One question that we should check, given even the diversity of expression in the microcosm of Hong's passage: what is the Chronicler's usage of Adonai generally? Here, the other research we are currently unpacking on this blog is of some help to us. If we refer to Adonai vs Yahweh - Two Charts for the One Lord,  we can see that Hong is correct, the Chronicler "avoids" using Adonai completely, despite its 38,013 Hebrew words. 

That sounds impressive (see Hong's emphasis p. 482, "...[Adonai Yahweh] is never retained in Chronicles", emphasis original), but set in the wider context of the Yahweh and Adonai concentrations of the Hebrew Bible, it's not so impressive and points more generally, in my view, simply to an early limited use of Adonai. Look, Genesis and Exodus use it a tiny handful of times, Leviticus doesn't, Numbers has a single occurrence... none of this evidence is used to point to Adonai as a euphemism, sorry the euphemism for Yahweh. So what about Samuel? Oh dear - only 2 Samuel 7 contains Adonai - in all of its 38,003 words it mentions Adonai in just six verses ! It seems there would have been plenty of other opportunities of story overlap between Samuel and Chronicles to implement this apparent practice, but nope, just here. It seems pretty conspicuous to me and could quite conceivably be the work of a redactional revision of Samuel (Hong simply states his strange assumption, p. 474 "the Chronicler's replacement of Samuel's אדני יהוה with יהוה אלהים is presented as early evidence of the use of Adonai as a surrogate for the Tetragrammaton"). Indeed, redactor revision in the opposite direction would seem to work more in step with the chronology required by both Hong's logic and evidence.

Really interestingly, Hong notes Jewish sources from the first and second century B.C.E. that seem to affirm hesitation and replacement between the two names, Adonai and Yahweh (pp. 474-5), although it seems to be in the direction Yahweh -> Adonai, not Adonai - > Yahweh.

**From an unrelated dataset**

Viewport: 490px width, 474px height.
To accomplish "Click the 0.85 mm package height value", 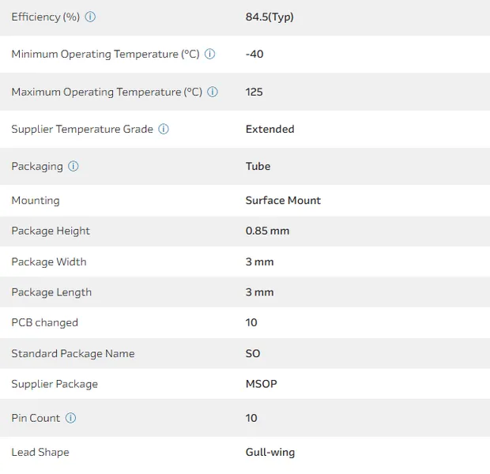I will coord(267,231).
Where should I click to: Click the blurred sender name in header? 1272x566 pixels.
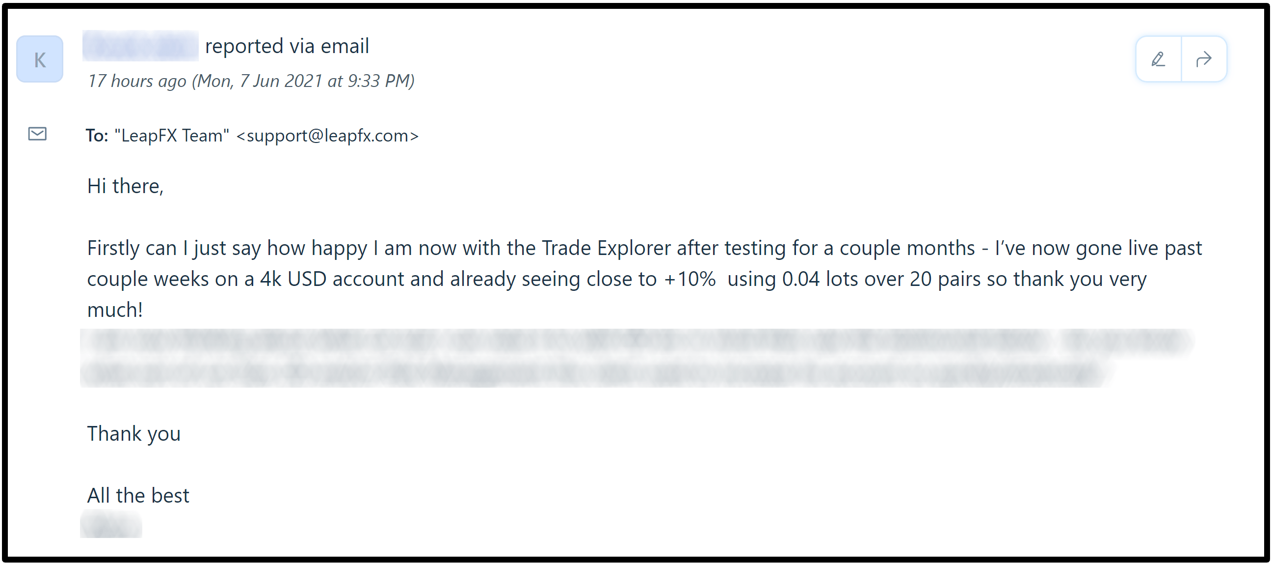click(x=140, y=46)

Another great contribution by Hong is the summary of the early textual evidence around the Greek translation of these two terms, that does not point favourably to "Kyrios" being in the original Old Greek Alexandrian translation, although as already stated, that is a point of controversy, and I am myself far from convinced. More importantly, several scholars, including Albert Pietersma, Larry Perkins and Martin Rösel are also on the sceptical side of this fence, despite Hong's remarks about what "specialists now tend to see" (p. 477).

The next contribution made by Hong (and I promise to summarise the contributions and problems at the end), is that we must understand there was a difference between written and spoken practices, namely that because of the spoken practices that may have replaced Yahweh with Adonai, that the double-occurrence in the text created redundancy in the Scripture read (p. 482).

We also learn something about the scriptural purpose of the Hebrew, Yahweh-Elohim, which is rarely to do with invocation (Hong, however, seems incorrect in his emphasis about Adonai-Yahweh as commonly used for invoking God - in Ezekiel, where it is most prominent, Adonai-Yahweh is about communicating God's words: "thus says the Lord GOD"). We can agree that the scribal and spoken practices and distinctions are probably what affected the changes between 2 Sam 7 and 1 Chron 17, even if that may have no bearing at all on the originality of the Greek translation for both words, Kyrios.

Final point of note, which does go in the direction of Hong's chronology, Hong notes that Targum Onkelos and Pseudo-Jonathan, this practice of Adonai -> Yahweh became systematic. Dating of this evidence, however, is late, especially in the case of Pseudo-Jonathan.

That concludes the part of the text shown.